Young Environmentalist Launches The Tree Map App to Protect Green Spaces

Pune, 28-08-2025: What started as a riverside school project in Pune has grown into a digital platform with the potential to strengthen India’s urban conservation efforts. ‘The Tree Map’, a newly launched app developed by Aryaman Deshmukh, a high school student and environmental volunteer, is designed to help communities, schools, and institutions across India map and monitor trees with accuracy and purpose.

Inspired by years of volunteering with Jeevitnadi, an NGO working to revive Pune’s rivers, the app aims to digitalise the manual process of documenting flora biodiversity. What makes The Tree Map distinctive is its use of citizen data to create a location-linked database of trees, empowering everyone from students to city planners with actionable information.

“We’ve seen time and again that data changes the conversation,” said the 17-year-old Aryaman. “If you can show what species grow where, how rare or old they are, or what risks a green space face, you shift the debate from ‘development versus nature’ to something more informed and balanced. The Tree Map puts the power to do so in anyone’s hands.”

Users can enter details such as tree species, girth, height, photographs, and GPS location via a simple in-app form. The digitalised data can be easily used to visualise species diversity and threats to tree clusters, strengthen environmental petitions, support citizen campaigns against tree felling or concretisation, and assist local governments in managing green areas more effectively.

“At Jeevitnadi, our mission is to connect citizens to the rivers and conserve and protect them in the process. We’ve been manually documenting all the biodiversity along the rivers to ensure their conservation and protection. The Tree Map, developed by our young volunteer, simplifies the work and broadens participation, engaging students, citizens, schools, and institutions that care about the environment. This democratises conservation and environmental action accessible to all,” said Shubha Kulkarni, Jeevitnadi.

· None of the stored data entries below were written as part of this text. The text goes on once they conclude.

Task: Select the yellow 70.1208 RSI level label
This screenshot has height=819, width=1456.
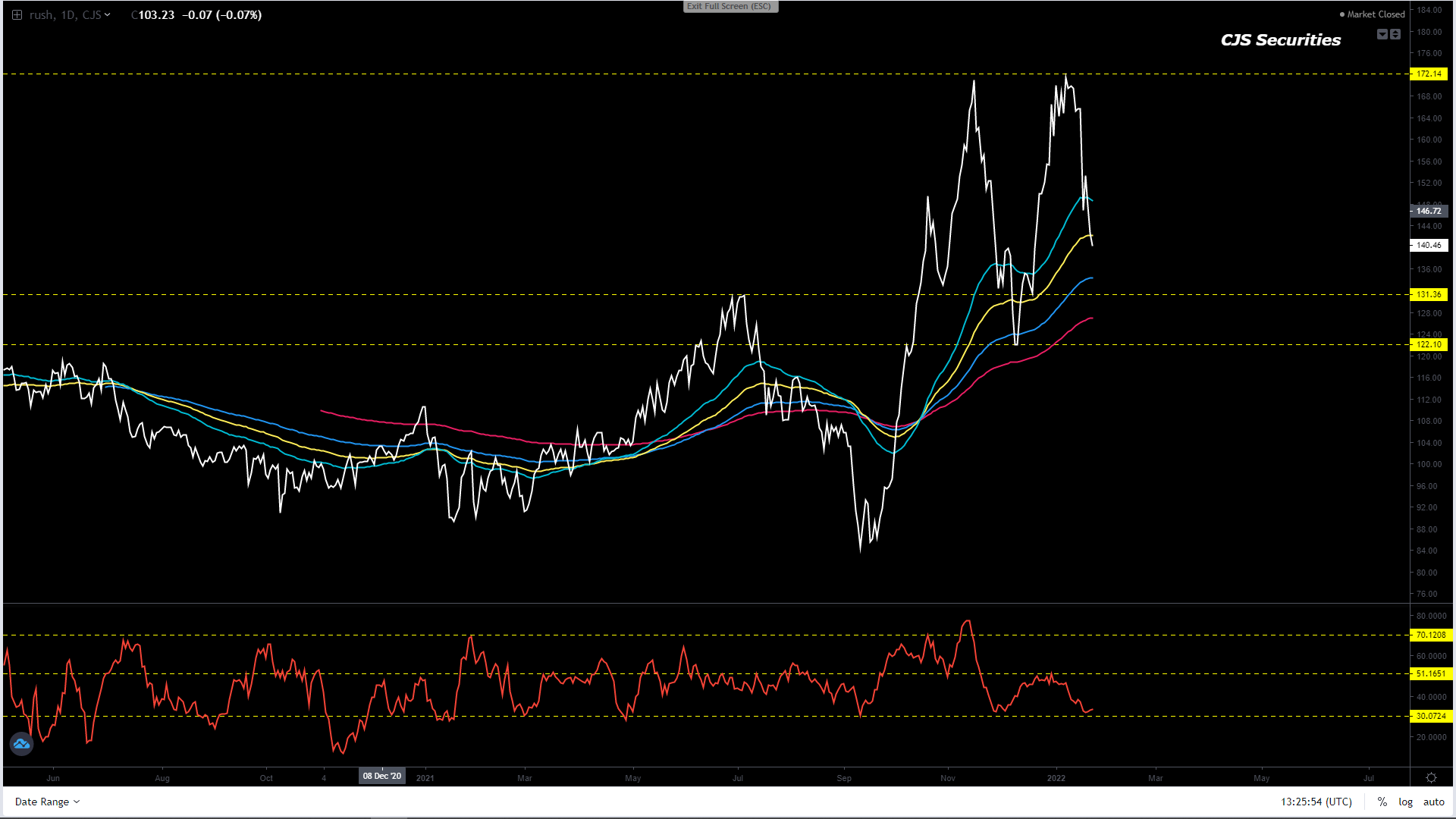Action: tap(1430, 635)
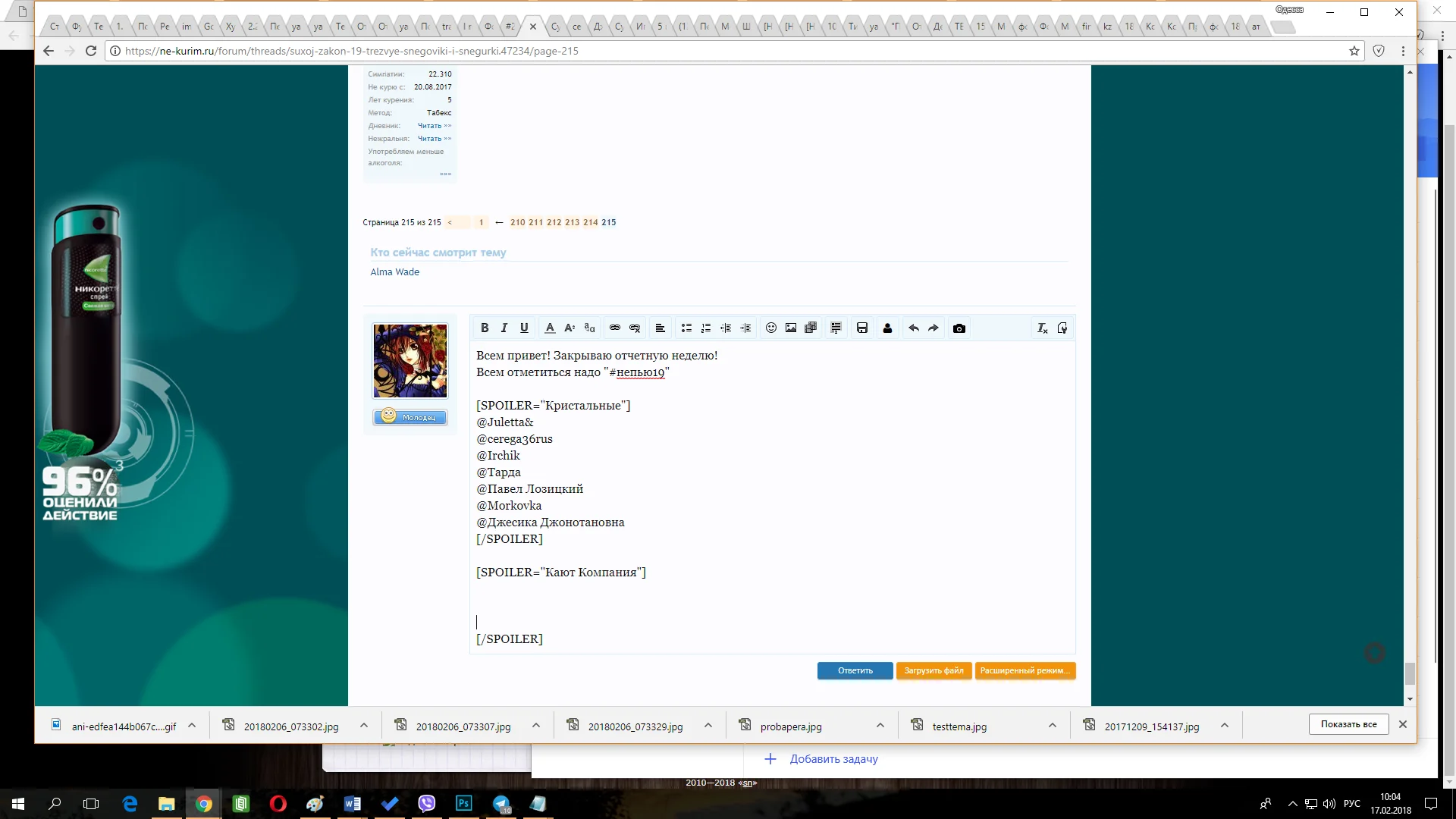Toggle bold formatting in editor
This screenshot has width=1456, height=819.
pyautogui.click(x=485, y=328)
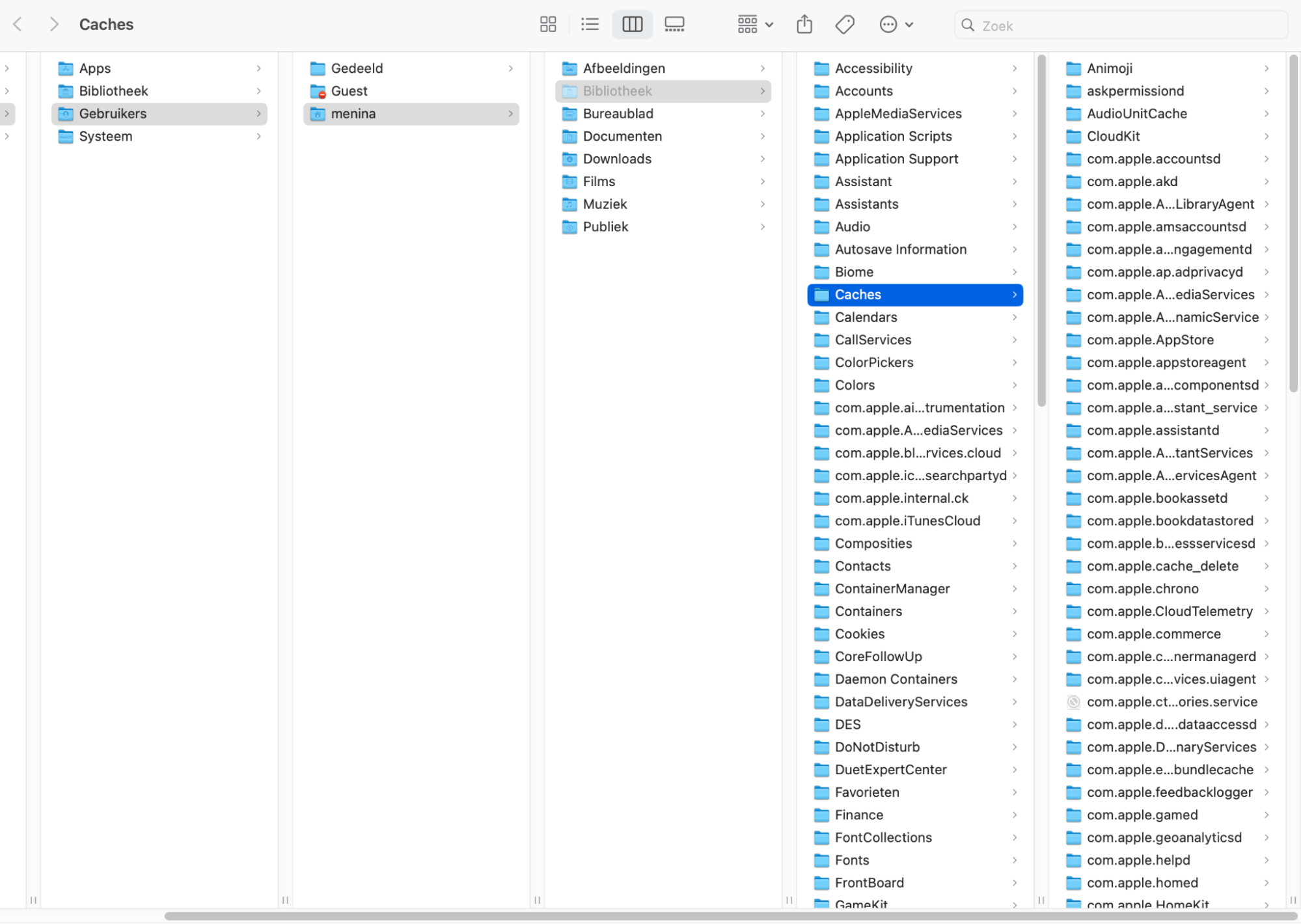Open the com.apple.AppStore cache folder
The image size is (1301, 924).
[1149, 340]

The app is already being piloted by the NGO along the riverbanks, where tree mapping has proven crucial in opposing unsustainable infrastructure projects that threaten riparian zones. According to Aryaman, this app emerged from his desire to protect that very stretch of river.

The Tree Map also serves as an educational tool, making sustainability tangible for the next generation. Schools can task students with exploring local biodiversity physically and contribute to its protection.

“At Vidya Valley, we believe in developing holistic education that creates exemplary citizens. With the app that Aryaman has built, we are confident our students can take an active part in conserving the environment and protecting trees, adding significant value to their community. It is a hands-on, real-world activity that stokes curiosity, empathy and civic responsibility, essential traits in today’s world,” said Nalini Sengupta, Founder of Vidya Valley School, Pune.

Ipsita Rodricks, Director at Vidya Valley School added “At Vidya Valley, we strive to impart experiential learning in addition to the conventional academic education. Aryaman’s initiative of tree mapping builds on what Vidya Valley stands for. We want to inspire children to work in fields that affect them, like their community. Through projects like this, we want to integrate industry and education, letting students explore work in the real world, while at school. We have seen many such projects make a difference to society. The Tree Map builds on the current global focus on sustainability, as climate change affects every one of us.”

In a country where local agencies often struggle with capacity and data, community-led tools like The Tree Map can help bridge gaps. It also aligns with India’s commitments under the UN Sustainable Development Goals (those of SDG 11: Sustainable Cities and Communities, and SDG 15: Life on Land), offering a scalable, citizen-powered method to monitor and protect urban ecosystems.

Corporates, colleges, hospitals, and other institutions with tree-lined campuses can also use the app to document, maintain, and celebrate their green cover. For companies that plant trees as part of their CSR initiatives, The Tree Map can transparently track biodiversity and green zones.